## Your assignment
Please say how many lines in the records below contain the word "will". Give the number and nothing more.

(Saved entries)
- Opening Delimiter -

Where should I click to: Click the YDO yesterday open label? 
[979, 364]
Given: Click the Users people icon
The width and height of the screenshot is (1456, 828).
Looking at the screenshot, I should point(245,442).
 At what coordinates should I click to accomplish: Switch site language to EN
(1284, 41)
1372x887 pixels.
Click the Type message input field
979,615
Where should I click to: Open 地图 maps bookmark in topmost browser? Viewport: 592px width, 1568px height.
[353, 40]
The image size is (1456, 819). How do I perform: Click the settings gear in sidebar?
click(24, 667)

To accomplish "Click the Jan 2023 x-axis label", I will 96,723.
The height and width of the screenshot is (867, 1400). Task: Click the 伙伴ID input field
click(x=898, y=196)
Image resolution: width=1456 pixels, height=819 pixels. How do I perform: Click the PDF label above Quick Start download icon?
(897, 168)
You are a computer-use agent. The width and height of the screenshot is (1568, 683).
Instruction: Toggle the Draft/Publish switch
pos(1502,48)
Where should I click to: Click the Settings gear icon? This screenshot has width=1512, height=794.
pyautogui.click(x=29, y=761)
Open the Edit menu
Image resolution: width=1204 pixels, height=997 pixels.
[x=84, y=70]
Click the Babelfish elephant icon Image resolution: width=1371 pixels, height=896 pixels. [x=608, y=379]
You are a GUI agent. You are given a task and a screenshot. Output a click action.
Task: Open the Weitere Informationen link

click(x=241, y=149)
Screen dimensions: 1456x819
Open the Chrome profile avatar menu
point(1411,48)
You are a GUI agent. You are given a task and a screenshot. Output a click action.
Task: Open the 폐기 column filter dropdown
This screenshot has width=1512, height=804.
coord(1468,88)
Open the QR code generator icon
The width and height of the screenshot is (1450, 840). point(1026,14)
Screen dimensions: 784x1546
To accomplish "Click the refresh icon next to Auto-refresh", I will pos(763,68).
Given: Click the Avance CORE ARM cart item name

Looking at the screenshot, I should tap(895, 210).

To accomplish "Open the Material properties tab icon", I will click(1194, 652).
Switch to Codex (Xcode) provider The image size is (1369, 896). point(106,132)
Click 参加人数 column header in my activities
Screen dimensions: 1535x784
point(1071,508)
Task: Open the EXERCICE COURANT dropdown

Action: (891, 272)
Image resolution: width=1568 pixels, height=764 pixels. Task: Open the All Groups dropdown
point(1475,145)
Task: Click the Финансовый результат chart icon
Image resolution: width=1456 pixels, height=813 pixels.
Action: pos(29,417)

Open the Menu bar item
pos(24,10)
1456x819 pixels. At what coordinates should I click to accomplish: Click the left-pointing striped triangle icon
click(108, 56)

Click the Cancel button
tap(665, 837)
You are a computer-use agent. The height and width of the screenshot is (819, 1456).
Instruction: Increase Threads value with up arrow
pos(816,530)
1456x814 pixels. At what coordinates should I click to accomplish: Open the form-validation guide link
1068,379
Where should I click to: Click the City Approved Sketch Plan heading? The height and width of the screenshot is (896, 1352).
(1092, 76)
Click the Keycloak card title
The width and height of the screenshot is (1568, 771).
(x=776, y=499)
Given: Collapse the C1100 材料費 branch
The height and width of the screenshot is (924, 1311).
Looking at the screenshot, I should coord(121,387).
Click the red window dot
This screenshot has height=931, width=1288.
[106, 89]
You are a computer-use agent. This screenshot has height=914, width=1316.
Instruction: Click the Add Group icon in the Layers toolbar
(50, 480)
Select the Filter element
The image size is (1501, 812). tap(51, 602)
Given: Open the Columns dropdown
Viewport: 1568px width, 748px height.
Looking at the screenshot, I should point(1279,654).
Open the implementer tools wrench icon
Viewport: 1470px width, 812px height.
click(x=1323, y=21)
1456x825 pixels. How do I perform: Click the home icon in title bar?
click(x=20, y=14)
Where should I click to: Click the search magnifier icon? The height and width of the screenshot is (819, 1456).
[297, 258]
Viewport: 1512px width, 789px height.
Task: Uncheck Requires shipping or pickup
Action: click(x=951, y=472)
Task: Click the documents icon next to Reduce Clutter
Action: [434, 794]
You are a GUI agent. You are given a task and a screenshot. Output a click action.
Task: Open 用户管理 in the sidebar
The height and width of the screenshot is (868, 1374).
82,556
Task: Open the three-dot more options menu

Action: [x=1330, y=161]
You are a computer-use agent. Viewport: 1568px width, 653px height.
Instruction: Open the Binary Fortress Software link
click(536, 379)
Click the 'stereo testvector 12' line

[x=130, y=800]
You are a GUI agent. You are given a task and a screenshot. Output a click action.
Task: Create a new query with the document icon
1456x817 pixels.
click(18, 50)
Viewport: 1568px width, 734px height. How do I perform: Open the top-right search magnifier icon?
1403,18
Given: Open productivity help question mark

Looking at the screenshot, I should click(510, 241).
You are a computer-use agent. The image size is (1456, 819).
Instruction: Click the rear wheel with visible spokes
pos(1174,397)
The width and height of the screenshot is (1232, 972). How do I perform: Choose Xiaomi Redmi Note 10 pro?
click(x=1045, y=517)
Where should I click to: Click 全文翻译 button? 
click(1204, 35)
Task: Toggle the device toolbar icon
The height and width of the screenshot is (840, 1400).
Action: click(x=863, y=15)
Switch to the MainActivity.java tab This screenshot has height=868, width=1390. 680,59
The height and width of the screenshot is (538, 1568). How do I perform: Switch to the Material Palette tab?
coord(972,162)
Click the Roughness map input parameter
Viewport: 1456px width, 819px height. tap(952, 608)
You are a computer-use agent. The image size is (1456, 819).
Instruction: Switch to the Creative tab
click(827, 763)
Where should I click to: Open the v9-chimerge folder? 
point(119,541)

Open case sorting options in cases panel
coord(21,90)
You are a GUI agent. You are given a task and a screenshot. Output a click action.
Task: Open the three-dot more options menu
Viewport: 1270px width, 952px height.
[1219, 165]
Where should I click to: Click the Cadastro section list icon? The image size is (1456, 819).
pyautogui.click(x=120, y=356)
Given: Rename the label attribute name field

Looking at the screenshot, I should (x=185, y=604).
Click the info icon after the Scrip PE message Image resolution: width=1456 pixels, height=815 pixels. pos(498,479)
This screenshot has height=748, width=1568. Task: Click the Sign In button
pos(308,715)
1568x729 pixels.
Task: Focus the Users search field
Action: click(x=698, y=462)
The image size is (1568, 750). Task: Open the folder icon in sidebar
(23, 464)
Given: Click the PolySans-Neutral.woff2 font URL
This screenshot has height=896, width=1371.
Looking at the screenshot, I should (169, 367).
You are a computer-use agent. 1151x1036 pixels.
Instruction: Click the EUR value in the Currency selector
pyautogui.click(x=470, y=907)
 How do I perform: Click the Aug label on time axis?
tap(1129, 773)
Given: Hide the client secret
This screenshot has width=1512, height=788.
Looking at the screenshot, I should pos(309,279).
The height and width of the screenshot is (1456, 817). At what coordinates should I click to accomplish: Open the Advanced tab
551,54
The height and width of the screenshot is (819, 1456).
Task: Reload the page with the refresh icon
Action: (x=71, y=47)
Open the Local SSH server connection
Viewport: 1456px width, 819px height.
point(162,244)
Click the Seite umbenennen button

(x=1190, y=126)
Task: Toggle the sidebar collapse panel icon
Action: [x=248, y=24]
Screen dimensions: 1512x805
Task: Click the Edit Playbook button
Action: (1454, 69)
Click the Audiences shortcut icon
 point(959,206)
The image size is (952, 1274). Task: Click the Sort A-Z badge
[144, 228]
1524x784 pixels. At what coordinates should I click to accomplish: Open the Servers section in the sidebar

- Closing Delimiter -

## Solution
3